Fewer than 10 years after wolves from Canada were placed in Yellowstone National Park, 153 wolves were making a living in Montana where the overall population had already grown beyond federal recovery goals.

That year, 2004, a Montana advisory council had its work, the state’s first Gray Wolf Conservation and Management Plan, approved by the U.S. Fish and Wildlife Service. FWS made no bones about the plan’s quality.

“It’s a class act,” federal officials said.

A critic countered, “The Montana plan is festooned with enough ribbons and bows to make it appear reasonable, but when you tear off the fancy wrapping and look inside, it opens up a Pandora’s box of troubles for wolves.”

And back and forth it still goes.

Meanwhile in 2011, the gray wolf in the northern Rocky Mountains was removed from the federal endangered species list. Montana’s wildlife managers were then able to fully use the state’s science-based plan to conserve and manage wolves as a native species that’s here to stay.

The job’s never been simple. Consider recent headlines like this one from Bloomberg.com: “Murder of Yellowstone wolves threatens area renaissance.”

Yellowstone and Glacier national parks are positioned on Montana’s southwestern and northwestern borders. They were essentially incubators for wolf recovery in the northern Rocky Mountains and remain a kind of protected refuge for wolves in the West.

Wolves were placed in Yellowstone and in neighboring Idaho to repopulate the West and to eventually be managed by the states they would come to inhabit. Wolves introduced to Yellowstone in 1995 and 1996, for instance, colonized Montana by migrating north—and wolves that began to naturally migrate from Canada to Glacier Park in the 1980s wandered farther south into Montana. Wolves from central Idaho introductions also populated western Montana.

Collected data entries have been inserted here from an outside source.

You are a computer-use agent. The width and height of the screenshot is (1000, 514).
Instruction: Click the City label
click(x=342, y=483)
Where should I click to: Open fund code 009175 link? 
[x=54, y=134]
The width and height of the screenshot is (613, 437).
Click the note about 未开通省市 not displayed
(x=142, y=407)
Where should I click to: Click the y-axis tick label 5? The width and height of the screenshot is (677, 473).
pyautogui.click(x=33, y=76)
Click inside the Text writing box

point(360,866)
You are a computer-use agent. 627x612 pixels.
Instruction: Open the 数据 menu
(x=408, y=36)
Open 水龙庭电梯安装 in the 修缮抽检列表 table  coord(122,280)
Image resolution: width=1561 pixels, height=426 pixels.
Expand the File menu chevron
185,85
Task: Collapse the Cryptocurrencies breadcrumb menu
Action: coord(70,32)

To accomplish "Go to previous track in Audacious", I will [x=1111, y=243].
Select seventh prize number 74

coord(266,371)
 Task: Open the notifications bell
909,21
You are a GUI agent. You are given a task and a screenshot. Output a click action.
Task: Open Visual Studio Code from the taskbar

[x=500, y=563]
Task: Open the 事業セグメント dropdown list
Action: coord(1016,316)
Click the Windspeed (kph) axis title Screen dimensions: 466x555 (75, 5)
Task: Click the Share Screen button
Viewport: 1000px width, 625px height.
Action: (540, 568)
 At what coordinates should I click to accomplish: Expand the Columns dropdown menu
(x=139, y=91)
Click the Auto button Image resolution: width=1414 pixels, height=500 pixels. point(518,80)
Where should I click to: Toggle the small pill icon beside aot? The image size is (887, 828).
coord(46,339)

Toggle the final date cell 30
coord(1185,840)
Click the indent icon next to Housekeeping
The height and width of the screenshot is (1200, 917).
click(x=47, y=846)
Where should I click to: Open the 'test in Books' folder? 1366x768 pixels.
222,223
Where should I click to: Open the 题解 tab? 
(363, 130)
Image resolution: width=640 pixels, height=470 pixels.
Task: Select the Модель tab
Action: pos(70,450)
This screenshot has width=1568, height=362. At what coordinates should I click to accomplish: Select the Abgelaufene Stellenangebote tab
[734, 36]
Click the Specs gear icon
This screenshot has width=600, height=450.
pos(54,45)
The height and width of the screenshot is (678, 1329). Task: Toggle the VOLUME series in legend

In short, most Montana wolves — more than 600 today — are the progeny of wolves that migrated out of our national parks and Idaho wilderness areas.

Similar to other migratory wildlife, like elk, deer and bison, wolves that inhabit Yellowstone pay no mind to boundaries. They can depart Yellowstone for any number of reasons, one of which is to travel from one place to another to join packs or form new packs. The grass may appear greener, so to speak, in Montana.

Montana Fish, Wildlife and Parks exists to conserve and manage Montana’s wildlife. Wildlife management often means hunting and exercising some means of wildlife population control to maintain a balance among an array of ecological factors — and with an eye toward social tolerances.

It’s a challenge to get that right season after season but our wolf specialists and wildlife managers are out there working to do just that day after day.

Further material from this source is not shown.